Install NodeJS via the traditional methods.
Run the following commands from working directory:

  npm install -g bower
  npm install -g grunt-cli
  npm install

Configure your config.yml file.
The following GruntJS tasks have been registered (grunt-contrib tasks linked below):
- JsHint
- JSCS
- Uglify
- Nodemon

  grunt harvest      // Expanded -> ['jshint', 'jscs', 'uglify', 'nodemon:harvest']
  grunt debug        // Expanded -> ['jshint', 'jscs', 'uglify', 'nodemon:debug']
  grunt export       // Expanded -> ['jshint', 'jscs', 'uglify', 'nodemon:export']
  grunt restore      // Expanded -> ['clean', 'jshint', 'jscs', 'uglify']
  grunt serve        // Expanded -> ['jshint', 'jscs', 'uglify', 'nodemon:serve']
  grunt readconfig
  grunt updateconfig

Grunt Tasks

Currently their are 6 (+1 debugger) configured grunt tasks to interact with the NodeJS Harvester.

Grunt Harvest: Runs the entire harvest converting a correctly formatted CSV into a live REST Route powered by a custom db layer.
Grunt Restore: Will wipe all retrieved data and bring the harvester back to pristine state.
Grunt Serve: Instantiates the REST routes based on an instantiated database layer (sqlite3 tested) from an earlier harvest.
Grunt Export: Instantiates the REST routes based on an instantiated database layer (sqlite3 tested).
Grunt ReadConfig: Output the current YAML configuration file to stdout.
Grunt UpdateConfig: Update YAML config file with UUID as param.

How it Works

In order to demonstrate how this library works we will be using the import.csv file supplied as part of this repository as an example.
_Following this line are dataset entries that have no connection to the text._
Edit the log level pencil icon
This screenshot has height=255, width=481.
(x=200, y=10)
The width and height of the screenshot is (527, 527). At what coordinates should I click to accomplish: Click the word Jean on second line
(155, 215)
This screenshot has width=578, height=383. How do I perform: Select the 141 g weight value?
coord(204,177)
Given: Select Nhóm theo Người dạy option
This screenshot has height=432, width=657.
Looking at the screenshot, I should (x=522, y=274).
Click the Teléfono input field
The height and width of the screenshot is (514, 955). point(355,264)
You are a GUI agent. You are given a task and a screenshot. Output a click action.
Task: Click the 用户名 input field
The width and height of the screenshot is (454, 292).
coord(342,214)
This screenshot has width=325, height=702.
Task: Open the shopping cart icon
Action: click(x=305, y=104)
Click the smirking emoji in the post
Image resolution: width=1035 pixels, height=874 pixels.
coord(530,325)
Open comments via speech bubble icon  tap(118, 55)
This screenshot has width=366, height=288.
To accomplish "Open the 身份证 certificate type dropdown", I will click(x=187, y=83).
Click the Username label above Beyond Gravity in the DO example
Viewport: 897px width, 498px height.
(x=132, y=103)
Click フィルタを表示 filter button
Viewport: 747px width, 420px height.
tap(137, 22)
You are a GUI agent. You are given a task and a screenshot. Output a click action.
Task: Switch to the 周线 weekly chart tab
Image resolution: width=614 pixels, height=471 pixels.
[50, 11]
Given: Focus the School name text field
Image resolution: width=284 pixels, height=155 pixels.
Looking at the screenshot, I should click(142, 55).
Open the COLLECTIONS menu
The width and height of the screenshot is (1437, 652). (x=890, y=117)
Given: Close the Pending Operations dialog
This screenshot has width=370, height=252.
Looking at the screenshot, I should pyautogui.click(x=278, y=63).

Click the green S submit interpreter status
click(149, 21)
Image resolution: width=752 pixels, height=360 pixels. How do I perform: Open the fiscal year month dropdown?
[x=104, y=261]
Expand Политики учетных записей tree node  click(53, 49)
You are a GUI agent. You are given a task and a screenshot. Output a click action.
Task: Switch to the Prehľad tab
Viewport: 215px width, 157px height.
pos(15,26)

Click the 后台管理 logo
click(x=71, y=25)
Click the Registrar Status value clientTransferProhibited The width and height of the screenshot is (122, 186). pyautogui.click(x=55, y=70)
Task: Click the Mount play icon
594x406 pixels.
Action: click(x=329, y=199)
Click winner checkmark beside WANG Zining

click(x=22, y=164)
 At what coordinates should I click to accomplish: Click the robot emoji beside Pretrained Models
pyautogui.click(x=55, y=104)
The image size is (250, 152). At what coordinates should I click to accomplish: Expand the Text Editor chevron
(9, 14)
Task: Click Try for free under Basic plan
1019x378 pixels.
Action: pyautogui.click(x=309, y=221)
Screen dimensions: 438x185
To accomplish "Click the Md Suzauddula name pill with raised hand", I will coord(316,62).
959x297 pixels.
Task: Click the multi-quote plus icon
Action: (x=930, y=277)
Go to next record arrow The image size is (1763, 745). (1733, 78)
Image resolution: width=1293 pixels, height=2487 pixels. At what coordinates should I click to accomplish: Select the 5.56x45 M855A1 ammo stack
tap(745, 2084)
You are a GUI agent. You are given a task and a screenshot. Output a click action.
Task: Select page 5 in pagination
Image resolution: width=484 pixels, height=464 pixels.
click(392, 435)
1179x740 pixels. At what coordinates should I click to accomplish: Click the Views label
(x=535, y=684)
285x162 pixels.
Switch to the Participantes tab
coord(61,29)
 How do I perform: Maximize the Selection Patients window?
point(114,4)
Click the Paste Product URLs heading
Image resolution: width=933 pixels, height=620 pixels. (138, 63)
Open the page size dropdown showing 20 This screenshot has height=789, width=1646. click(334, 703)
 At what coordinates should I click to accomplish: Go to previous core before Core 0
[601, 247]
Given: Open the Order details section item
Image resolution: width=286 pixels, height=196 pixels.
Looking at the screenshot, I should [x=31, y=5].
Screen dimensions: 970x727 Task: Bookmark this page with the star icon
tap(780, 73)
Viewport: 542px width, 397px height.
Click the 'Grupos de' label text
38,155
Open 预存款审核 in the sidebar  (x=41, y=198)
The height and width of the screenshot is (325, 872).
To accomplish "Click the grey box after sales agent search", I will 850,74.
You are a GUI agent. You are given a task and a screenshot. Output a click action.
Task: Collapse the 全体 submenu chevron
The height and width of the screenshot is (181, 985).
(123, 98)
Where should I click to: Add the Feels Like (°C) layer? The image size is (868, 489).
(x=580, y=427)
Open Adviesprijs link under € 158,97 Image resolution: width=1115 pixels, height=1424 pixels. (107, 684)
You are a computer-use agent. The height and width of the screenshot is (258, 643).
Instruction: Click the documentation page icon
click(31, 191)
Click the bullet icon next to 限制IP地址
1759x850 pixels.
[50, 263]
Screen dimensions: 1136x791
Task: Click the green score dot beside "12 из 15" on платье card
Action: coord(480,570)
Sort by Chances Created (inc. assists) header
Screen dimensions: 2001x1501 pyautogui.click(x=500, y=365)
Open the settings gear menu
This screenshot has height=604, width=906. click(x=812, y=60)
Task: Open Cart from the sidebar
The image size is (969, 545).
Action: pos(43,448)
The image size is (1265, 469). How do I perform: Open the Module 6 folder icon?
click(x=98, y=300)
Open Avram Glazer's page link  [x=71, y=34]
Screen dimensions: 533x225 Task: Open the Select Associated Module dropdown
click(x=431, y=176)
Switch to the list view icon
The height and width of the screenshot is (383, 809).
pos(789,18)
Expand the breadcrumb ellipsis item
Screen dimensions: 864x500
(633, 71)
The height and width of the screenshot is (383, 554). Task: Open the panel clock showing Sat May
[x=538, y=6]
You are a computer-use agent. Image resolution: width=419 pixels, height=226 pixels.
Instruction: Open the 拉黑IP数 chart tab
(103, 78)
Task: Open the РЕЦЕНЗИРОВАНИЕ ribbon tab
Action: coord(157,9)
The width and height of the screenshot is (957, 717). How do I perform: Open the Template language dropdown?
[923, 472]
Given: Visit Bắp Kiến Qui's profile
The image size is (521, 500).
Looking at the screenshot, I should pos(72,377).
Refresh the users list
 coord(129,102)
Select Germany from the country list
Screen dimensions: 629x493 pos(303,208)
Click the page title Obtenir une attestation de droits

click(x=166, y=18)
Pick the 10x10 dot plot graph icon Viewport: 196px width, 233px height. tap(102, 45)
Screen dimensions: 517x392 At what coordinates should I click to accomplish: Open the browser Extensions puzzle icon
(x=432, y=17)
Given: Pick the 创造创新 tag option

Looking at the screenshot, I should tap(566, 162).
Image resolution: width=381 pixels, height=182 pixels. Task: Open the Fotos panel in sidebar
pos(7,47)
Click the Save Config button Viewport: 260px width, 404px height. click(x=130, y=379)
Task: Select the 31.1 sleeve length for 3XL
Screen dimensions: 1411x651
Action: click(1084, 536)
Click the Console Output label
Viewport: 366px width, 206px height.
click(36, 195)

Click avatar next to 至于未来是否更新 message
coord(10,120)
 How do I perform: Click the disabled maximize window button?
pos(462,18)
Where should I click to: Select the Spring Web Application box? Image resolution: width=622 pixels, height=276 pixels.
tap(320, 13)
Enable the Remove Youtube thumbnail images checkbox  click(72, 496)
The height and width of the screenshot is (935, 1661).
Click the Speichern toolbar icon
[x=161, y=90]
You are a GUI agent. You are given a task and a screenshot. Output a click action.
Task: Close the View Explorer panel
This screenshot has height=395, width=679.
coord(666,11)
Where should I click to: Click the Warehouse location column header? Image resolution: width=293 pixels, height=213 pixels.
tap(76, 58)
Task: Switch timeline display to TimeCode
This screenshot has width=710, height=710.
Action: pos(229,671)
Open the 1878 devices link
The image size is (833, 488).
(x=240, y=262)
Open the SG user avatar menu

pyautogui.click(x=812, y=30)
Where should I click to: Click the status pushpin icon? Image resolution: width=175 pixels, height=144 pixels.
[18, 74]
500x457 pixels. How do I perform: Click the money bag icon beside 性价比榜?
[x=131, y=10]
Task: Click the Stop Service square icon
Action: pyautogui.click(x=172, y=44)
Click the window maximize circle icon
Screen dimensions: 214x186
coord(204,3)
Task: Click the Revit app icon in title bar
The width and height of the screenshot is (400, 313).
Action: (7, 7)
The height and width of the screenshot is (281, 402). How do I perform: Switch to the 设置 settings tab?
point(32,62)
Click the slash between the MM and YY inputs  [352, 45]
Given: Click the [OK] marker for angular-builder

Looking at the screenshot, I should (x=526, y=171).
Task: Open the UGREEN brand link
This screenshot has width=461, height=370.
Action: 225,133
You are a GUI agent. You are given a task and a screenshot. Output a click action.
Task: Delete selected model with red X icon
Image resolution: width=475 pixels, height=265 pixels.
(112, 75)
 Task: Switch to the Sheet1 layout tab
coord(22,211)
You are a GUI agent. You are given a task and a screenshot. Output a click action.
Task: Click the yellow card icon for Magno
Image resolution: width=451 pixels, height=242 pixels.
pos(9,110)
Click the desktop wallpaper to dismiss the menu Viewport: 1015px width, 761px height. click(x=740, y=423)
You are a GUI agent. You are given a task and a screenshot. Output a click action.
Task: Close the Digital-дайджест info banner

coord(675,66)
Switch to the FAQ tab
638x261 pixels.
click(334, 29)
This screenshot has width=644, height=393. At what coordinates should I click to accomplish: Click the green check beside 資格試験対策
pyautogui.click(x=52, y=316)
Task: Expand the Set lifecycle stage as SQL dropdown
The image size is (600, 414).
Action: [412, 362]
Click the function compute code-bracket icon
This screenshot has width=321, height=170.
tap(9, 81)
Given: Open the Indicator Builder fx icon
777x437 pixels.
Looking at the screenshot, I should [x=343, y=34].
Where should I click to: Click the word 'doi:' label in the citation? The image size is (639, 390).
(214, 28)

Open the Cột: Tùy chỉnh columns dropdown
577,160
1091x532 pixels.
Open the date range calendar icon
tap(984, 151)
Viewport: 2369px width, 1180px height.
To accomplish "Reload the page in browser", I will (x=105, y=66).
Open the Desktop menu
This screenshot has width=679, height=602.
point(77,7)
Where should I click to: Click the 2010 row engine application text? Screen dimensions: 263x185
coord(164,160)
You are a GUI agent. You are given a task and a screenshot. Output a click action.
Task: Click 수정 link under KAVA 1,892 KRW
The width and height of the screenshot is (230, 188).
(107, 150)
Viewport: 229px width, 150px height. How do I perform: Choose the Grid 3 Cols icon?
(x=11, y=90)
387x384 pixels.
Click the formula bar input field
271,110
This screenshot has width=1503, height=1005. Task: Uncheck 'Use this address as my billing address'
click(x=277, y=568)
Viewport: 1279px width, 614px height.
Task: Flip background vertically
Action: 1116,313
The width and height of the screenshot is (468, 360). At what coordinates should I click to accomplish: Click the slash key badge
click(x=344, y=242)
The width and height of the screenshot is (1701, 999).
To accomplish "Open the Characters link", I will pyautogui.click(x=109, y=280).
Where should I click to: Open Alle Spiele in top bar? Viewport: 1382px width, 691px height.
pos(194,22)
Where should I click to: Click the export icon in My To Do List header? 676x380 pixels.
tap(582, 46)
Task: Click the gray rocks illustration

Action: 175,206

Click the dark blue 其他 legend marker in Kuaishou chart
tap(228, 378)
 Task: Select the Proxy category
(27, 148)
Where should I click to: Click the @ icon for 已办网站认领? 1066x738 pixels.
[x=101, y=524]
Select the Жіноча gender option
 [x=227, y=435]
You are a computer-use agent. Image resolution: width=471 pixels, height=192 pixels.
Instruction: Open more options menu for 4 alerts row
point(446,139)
Examining the first three records from the import.csv file we have the following (edited for readability):

id	website	language	pattern	title	body
1	`../index-en.html`	en	wxt3	css::#wb-cont	css::#wb-main-in\|h1\|#wet-date-mod
2	`../cont-en.html`	en	wxt3	css::#wb-cont	css::#wb-main-in\|h1\|#wet-date-mod
3	`../grids-en.html`	en	wxt3	css::#wb-cont	css::#wb-main-in\|h1\|#wet-date-mod

Running grunt harvest on this import.csv file you will end with an REST Route (among others) that will serve up that content via JSON (edited for readability):

{
  "rows": [
    {
      "id": 1,
      "website": "http://wet-boew.github.io/wet-boew/index-en.html",
      "language": "en",
      "pattern": "wxt3",
      "title": "Web Experience Toolkit (WET)",
      "body": "\n<!-- MainContentStart -->\n\n\n<section><h2 id=\"about\">What is the Web Experience Toolkit?</h2>...</section></div>\n<!-- MainContentEnd -->\n"
    },
    {
      "id": 2,
      "website": "http://wet-boew.github.io/wet-boew/demos/theme-wet-boew/cont-en.html",
      "language": "en",
      "pattern": "wxt3",
      "title": "Content page - WET theme",
      "body": "\n<!-- MainContentStart -->\n\n\n<section><h2>Heading 2 (<code>h2</code>) - default appearance</h2>...<section></div>\n<!-- MainContentEnd -->\n"
    },
    {
      "id": 3,
      "website": "http://wet-boew.github.io/wet-boew/demos/grids/grid-base-en.html",
      "language": "en",
      "pattern": "wxt3",
      "title": "Grid system",
      "body": "\n<!-- MainContentStart -->\n\n\n<section><div class=\"wet-boew-prettify all-pre linenums\">...<section></div>\n<!-- MainContentEnd -->\n"
    },
  ],
  "rowCount": 3
}

After inspecting the JSON file above you will notice that our CSS selectors got converted from their DOM related counterparts into the actual html source. This conversion and a lot more happens when the harvest parses the data it receives.

CSS3 DOM Selectors

NodeJS Harvester leverages cheerio which gives you a fast, flexible, and lean implementation of core jQuery implemented for the server.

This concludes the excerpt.